Trump, Biden Both Treat Minnesota as New Battleground; Polls Suggest Otherwise

With fewer than 50 days until Election Day, President Donald Trump and former Vice President Joe Biden will each travel Friday to hold campaign events in ... Minnesota?
Trump is planning to hold a mass rally for supporters in Bemidji, while Biden will tour a union training center and deliver a limited-capacity speech in Duluth.
The rare occasion of having rival presidential candidates campaign in the same state—just 150 miles apart, on the same day—marks a stark reversal from four years ago, when Trump and Hillary Clinton's campaigns largely ignored the "Land of 10,000 Lakes."
Both Biden and Trump's campaigns are running ads in the state, highlighting it among their "battleground" lists and sending in key surrogates, in addition to Trump and Biden's own multiple in-person or virtual appearances.
All are typical indicators of a tight race in a must-win swing state in presidential election season.
But Biden is currently leading Trump in Minnesota by an average of nearly 9 points, according to FiveThirtyEight's analysis of polls conducted there as recently as Wednesday.
In fact, Minnesota, which has 10 electoral college votes, has voted for the Democratic candidate in every presidential election since 1972. Four years ago, Hillary Clinton bested Trump 46.4 percent to 44.9 percent.
Biden's campaign didn't immediately respond to Newsweek's request Thursday about why its devoting time and resources to a state that, under normal circumstances, would fall in the "win" category so close to November 3.
In an interview with Greta Van Susteren that is set to air Thursday on Gray Television stations, U.S. Sen. Amy Klobuchar, a Minnesota Democrat who sought the party's presidential nomination before dropping out and endorsing Biden, seemed to indicate that she doesn't see her state as the battleground it's being treated as, and instead believes that, as polls show, Biden has a strong lead there.
"I think one of the reasons that Republicans keep saying this, despite the polls, I get why they said it," Klobuchar told Van Susteren, according to excerpts shared with Newsweek before the interview was set to air. "I would too if I were them early on, is they want to play offense somewhere, so they're like, 'Oh, look at the bright, shiny objects of Minnesota and New Hampshire.'"

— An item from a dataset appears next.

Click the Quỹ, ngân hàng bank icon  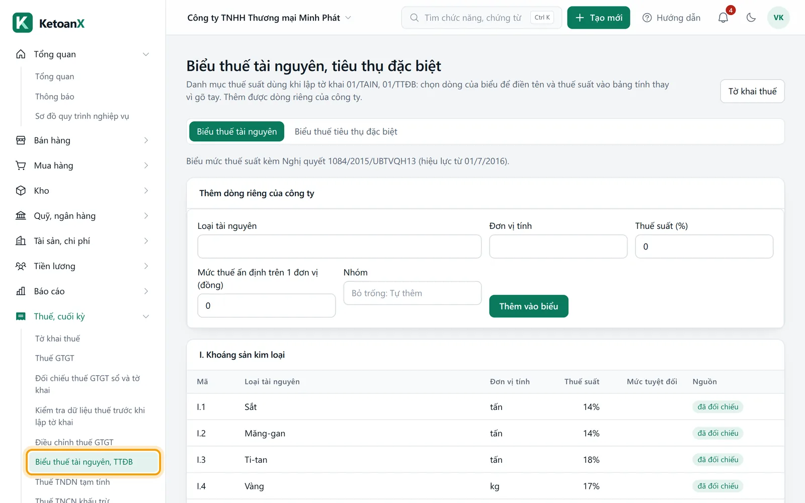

Klobuchar said the state shouldn't be getting this level of attention from the candidates.
"But in fact, the polls keep telling the truth," she said, "and I think by the end, you're going to see the focus on some other states."
The unusual focus doesn't necessarily mean the Trump campaign is banking on a win there. Biden is figured in as the winner of Minnesota in four of the Trump campaign's top six strategic pathways to victory in November, per a presentation Trump advisers recently shared with Newsweek and other media outlets.
But top campaign aides are quick to note that Trump lost the state by less than two points in 2016.
Trump campaign manager Bill Stepien recently told Newsweek and other reporters on a campaign briefing call that he "found it curious" that Biden's camp has begun focusing on Minnesota after the Trump campaign started investing there this year.
Trump's campaign didn't invest in Minnesota "at all" in 2016, Stepien noted, but narrowly lost after Clinton's campaign also largely ignored the Midwestern state.
"The fact that Biden is spending one of his above-ground excursions to Minnesota tells you the defense game he's playing," Stepien said. "It shows how the president's changed the map."
Minnesota has been in the news for much of the summer, following the May 24 death of George Floyd, a Black man who died after Minneapolis police officers pinned him to the ground and an officer pressed his knee into Floyd's neck for nearly nine minutes.
Video of Floyd's final moments alive went viral, sparking a wave of anti-police brutality and anti-racism protests. Trump, who has closely aligned himself with law enforcement groups, called Floyd's death "terrible" and said he struggled to watch the video. He went on to sign an executive order aimed at police reform through funding incentives for departments that adopt new oversight measures.
Meanwhile, Biden gave a public address from Philadelphia on Floyd's death, calling it a "wake-up call for our nation" and promising that, if elected, he would create a police oversight commission within 100 days of his inauguration.